Now, to Mac purists, this is undoubtedly blasphemy.  Macs have always had single button mice.  It’s what’s always set them apart.  After all, why have two or three mouse buttons when you can do everything with one?  Still, Apple developers appreciated that not everyone was a purist, so has kindly provided support for pretty much any USB mouse, regardless of the number of buttons.  So, out came my PC’s mouse, with two buttons and a scroll wheel (that’s one thing I have missed).  Firing up Screen Sharing showed that the right click was being correctly sent via VNC as a right-click, as you’d expect.  And right-clicks in Leopard are interpretted as right-clicks, or what would have been produced by CTRL-clicking before.  My only problem now is getting used to having two buttons – I’m finding myself right-clicking by accident, because I’m so used to pressing the whole front of the mouse down.

So, it looks like I’m going to have to retrain my hand to use a two-button mouse again.  It still feels wrong, somehow, like trying to ride a motorcycle with 6 wheels.  I may have to look into getting a MightyMouse, maybe that will feel more appropriate.


Dad · 8 October 2008 at 11:54 am

Sounds like you need a Mighty Mouse, they’ve been around for a while and I know they’re on Ebay.

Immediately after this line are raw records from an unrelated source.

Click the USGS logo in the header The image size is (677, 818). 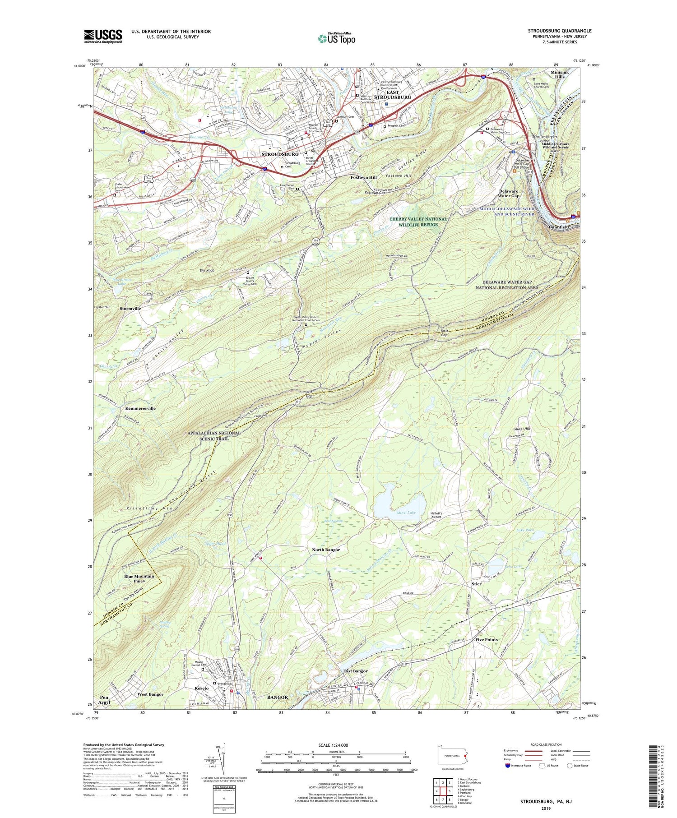103,36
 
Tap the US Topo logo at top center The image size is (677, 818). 336,38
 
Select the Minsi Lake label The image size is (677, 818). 406,513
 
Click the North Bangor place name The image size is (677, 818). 326,550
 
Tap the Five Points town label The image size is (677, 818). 487,640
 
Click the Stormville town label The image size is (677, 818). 130,309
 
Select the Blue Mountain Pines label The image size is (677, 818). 139,578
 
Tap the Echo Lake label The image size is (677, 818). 512,566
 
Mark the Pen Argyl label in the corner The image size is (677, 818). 104,700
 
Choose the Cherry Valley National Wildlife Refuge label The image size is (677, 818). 418,222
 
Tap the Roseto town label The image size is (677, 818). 201,688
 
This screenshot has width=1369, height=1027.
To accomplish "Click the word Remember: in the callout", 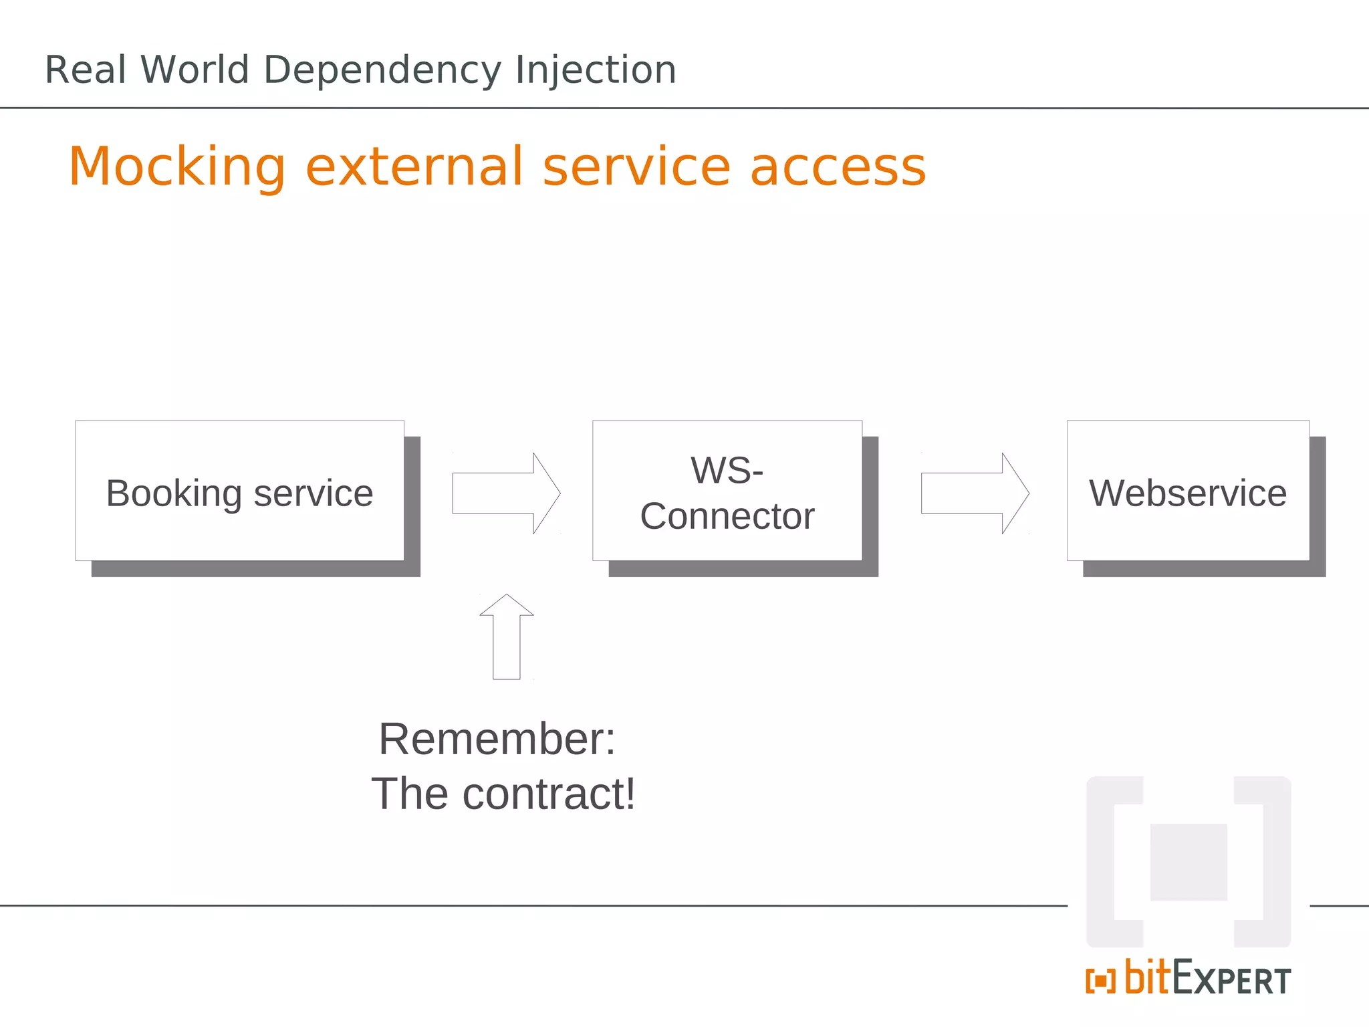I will [x=497, y=739].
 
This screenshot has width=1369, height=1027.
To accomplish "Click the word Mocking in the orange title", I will [x=178, y=167].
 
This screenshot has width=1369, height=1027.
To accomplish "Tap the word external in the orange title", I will [x=414, y=167].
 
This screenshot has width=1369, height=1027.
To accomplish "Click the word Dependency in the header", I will [x=382, y=70].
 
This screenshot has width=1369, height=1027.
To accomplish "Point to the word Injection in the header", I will [x=596, y=70].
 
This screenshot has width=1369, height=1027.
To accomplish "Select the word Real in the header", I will [x=86, y=70].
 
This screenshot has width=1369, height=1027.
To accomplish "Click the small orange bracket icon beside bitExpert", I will [x=1100, y=982].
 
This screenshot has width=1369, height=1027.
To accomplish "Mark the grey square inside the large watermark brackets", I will [x=1189, y=863].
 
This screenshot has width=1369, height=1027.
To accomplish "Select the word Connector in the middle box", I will [x=727, y=516].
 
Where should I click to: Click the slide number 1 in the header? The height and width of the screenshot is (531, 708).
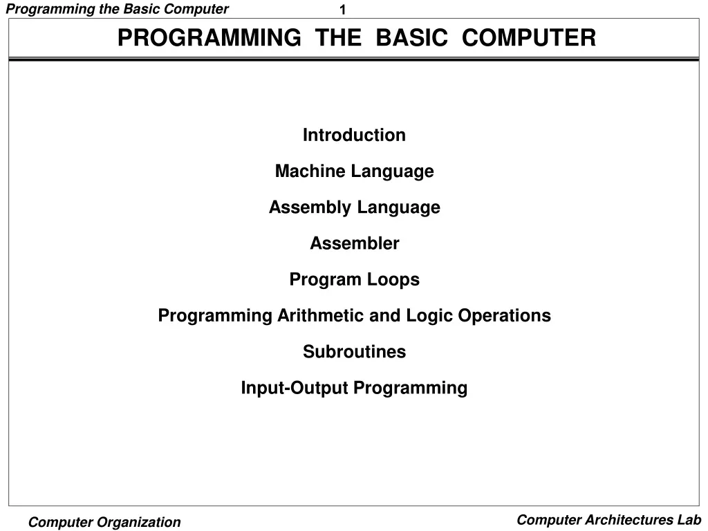[343, 10]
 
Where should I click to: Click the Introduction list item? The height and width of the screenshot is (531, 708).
[354, 135]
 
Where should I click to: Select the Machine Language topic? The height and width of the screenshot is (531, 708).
[354, 171]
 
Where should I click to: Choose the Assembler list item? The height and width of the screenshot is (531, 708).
[354, 243]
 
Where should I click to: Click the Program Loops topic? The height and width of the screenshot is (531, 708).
[354, 279]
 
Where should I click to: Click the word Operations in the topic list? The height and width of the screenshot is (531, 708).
[503, 316]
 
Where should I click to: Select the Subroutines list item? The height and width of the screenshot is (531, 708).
[354, 351]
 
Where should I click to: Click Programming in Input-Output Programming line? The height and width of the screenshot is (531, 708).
[411, 388]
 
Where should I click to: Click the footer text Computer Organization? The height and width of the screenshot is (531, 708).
[104, 523]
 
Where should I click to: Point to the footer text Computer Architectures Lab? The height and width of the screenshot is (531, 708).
[609, 520]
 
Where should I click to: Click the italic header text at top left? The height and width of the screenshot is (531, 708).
[117, 9]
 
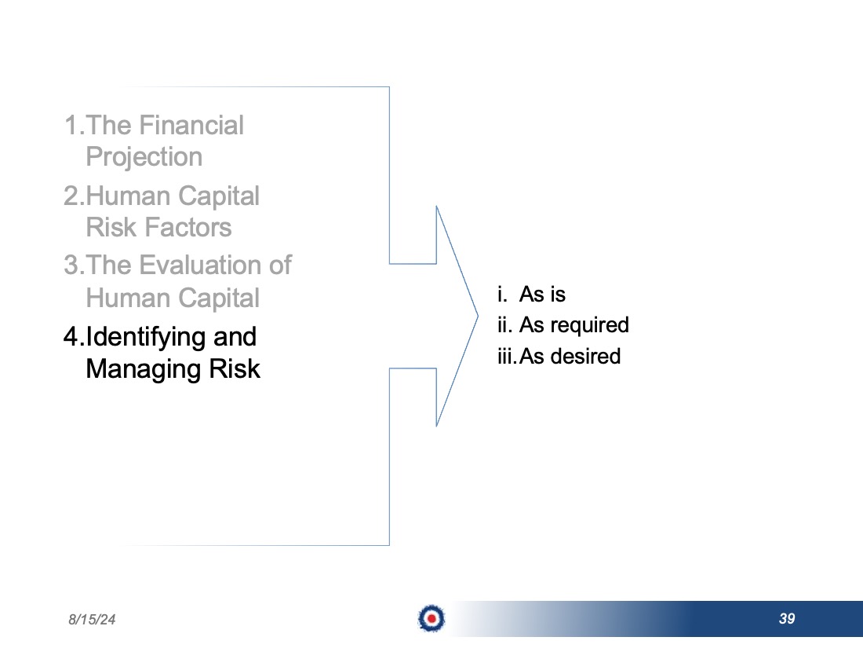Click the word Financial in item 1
[191, 125]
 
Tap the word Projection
[144, 158]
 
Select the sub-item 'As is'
[542, 295]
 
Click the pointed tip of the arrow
[478, 316]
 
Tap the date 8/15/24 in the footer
[92, 620]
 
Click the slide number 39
[787, 619]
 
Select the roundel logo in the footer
[432, 618]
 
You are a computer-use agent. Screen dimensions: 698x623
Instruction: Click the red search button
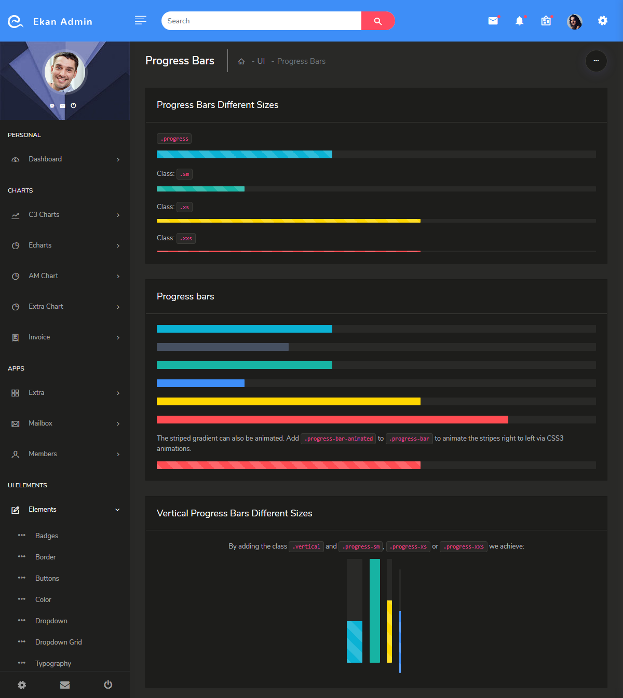(378, 21)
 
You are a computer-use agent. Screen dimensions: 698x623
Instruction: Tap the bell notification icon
(519, 21)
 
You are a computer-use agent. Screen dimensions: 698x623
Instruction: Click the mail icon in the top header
(493, 21)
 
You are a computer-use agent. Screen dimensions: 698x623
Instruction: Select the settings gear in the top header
(602, 21)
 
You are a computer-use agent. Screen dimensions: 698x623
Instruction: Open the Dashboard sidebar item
(45, 159)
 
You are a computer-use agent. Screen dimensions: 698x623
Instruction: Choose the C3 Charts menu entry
(44, 215)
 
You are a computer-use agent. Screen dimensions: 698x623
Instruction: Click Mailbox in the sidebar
(40, 423)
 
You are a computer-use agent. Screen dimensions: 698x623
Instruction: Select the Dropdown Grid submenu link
(59, 642)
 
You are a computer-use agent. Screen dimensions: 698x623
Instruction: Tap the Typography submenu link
(53, 664)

Three programmable buttons and a scroll wheel.

Phill · 8 October 2008 at 12:17 pm

You’ve been living without a scroll wheel? How have you managed to survive?!!! A scroll wheel is just about the most useful thing EVER. When it comes to mice, that is.

I’m also not convinced about holding down CTRL when you want to “right-click”; I quite like the PC way of doing things! 🙂

Matthew · 8 October 2008 at 7:30 pm

Well it’s not usually a problem on a Mac, Phill, because you rarely need to right-click anyway. A scroll wheel is definitely a fantastic invention though, and I’m enjoying having that back, but I don’t think I’ve actually used the right mouse button all day so far!